(DATASET RECORDS)

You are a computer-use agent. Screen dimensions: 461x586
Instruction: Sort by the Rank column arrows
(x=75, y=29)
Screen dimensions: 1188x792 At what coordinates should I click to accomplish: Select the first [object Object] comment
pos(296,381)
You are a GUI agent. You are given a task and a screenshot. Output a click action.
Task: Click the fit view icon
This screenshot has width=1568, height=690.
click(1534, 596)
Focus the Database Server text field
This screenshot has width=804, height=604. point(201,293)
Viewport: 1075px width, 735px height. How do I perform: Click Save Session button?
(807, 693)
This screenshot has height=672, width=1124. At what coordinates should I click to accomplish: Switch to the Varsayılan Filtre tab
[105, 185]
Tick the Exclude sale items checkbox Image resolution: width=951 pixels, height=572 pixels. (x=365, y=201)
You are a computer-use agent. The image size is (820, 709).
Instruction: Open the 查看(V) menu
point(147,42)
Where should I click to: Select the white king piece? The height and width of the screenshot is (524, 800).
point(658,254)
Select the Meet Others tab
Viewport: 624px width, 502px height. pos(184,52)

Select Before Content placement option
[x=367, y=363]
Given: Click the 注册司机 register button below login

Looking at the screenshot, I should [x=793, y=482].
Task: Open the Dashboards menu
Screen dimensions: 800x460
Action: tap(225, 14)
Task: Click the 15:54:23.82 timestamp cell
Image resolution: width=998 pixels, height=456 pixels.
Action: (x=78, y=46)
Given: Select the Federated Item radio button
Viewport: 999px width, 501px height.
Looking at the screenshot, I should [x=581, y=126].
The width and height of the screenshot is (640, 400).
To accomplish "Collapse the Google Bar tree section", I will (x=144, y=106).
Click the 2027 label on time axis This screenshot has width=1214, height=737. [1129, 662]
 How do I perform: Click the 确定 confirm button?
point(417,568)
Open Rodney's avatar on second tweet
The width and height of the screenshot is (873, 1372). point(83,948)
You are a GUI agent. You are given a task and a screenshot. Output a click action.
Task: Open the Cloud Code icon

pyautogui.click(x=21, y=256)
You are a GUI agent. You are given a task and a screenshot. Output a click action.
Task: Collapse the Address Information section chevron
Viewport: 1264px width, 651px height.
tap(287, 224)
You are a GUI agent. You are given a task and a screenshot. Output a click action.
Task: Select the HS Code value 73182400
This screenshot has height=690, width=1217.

(End DATASET RECORDS)

[WHAT TO DO] Working from the entries above, return all lines that contain "computer".

[ANSWER TO THIS TASK]
You are a computer-use agent. Screen dimensions: 461x586
You are a computer-use agent. The image size is (820, 709).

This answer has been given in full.